*Excerpt*.
____________
The Philadelphia Phillies, who through the recent yeas often played like a bunch of Girl Scouts, came up with something drastic today in their efforts to get out of the cellar—they hired a girl scout.

A... g-g-g... girl?!

Jaws dropped, cities burned, oceans boiled. But Edith stepped into the role anyway, saying she was after "big and fast" players who could hit ("You can't steal first base," she explained), putting natural talent ahead of sharpened skills. Skills, she believed, could be learned.

"There's no reason why a woman shouldn't be just as good a judge of a ballplayer as a man," Carpenter told the press.

Edith signed 16 players, though none of them cracked the Phillies' roster. But as anyone with more than a single brain cell will tell you, scouting is a crap shoot, and this was before the age of mock drafts, 24-hour TV analysis, and a flushing media toilet swirling with rumors and speculation. As someone who took so naturally to the game and often times was able to evaluate a male player's talent while in the midst of defeating them, she was a wise choice as an assessor.
____________
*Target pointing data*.

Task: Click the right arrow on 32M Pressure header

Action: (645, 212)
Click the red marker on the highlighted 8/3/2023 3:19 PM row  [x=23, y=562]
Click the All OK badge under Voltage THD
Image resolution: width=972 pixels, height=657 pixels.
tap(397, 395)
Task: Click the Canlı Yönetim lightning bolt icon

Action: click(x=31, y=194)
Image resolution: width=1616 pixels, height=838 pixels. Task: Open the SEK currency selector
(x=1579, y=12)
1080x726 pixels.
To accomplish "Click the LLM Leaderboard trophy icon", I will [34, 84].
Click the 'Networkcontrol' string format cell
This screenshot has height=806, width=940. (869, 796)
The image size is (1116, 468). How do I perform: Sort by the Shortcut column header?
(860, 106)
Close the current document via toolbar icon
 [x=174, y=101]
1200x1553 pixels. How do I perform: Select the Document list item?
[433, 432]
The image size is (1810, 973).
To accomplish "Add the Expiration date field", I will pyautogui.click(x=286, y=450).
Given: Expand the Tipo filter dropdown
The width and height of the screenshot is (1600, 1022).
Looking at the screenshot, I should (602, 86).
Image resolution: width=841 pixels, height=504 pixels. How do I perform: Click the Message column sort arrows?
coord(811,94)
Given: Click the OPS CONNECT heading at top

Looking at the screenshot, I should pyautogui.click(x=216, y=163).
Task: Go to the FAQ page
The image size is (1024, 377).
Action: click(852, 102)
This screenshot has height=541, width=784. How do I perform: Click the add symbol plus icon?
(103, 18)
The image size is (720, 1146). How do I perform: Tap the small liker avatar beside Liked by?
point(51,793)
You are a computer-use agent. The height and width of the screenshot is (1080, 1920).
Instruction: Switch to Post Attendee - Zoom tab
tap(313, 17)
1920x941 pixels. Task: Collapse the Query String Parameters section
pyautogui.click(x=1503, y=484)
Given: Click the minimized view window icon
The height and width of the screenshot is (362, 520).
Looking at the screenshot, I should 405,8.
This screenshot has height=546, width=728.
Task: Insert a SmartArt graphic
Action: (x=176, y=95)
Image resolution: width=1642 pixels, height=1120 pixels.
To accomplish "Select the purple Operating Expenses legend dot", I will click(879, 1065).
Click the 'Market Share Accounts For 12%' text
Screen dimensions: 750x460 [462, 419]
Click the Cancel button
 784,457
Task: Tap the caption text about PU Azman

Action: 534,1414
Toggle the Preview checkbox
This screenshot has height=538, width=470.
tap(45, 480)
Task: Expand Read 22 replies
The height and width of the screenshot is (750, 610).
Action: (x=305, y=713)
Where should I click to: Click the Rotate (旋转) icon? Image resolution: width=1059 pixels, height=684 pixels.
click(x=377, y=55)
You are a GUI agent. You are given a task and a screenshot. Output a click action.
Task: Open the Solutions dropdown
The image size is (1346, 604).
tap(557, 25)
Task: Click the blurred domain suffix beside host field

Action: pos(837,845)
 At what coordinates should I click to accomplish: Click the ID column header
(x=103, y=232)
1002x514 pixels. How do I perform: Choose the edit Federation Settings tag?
____________
*Short task*. Please pick up the passage about Edith scouting for the Phillies after its last sentence and carry it forward.

*Response to the task*.
This past summer, Mo'ne Davis, the 18th girl to ever play in the Little League World Series and the first to ever record a complete game shut-out and appear on the cover of Sports Illustrated, became the pride of Philadelphia and charmed the entire country. Following her performance, the eloquent 13-year-old appeared on talk shows, threw out first pitches, and forgave sexist college baseball players for being horrible. She provided an example for most adults to follow, let alone teenagers.

Talk about Mo'ne led to a discussion of her predecessors, and Edith's story resurfaced to remind people that a woman donning a cap and taking the field is, in fact, far greater than a novelty.

"I guess I was born with a baseball in my hand. I enjoyed it more than anything."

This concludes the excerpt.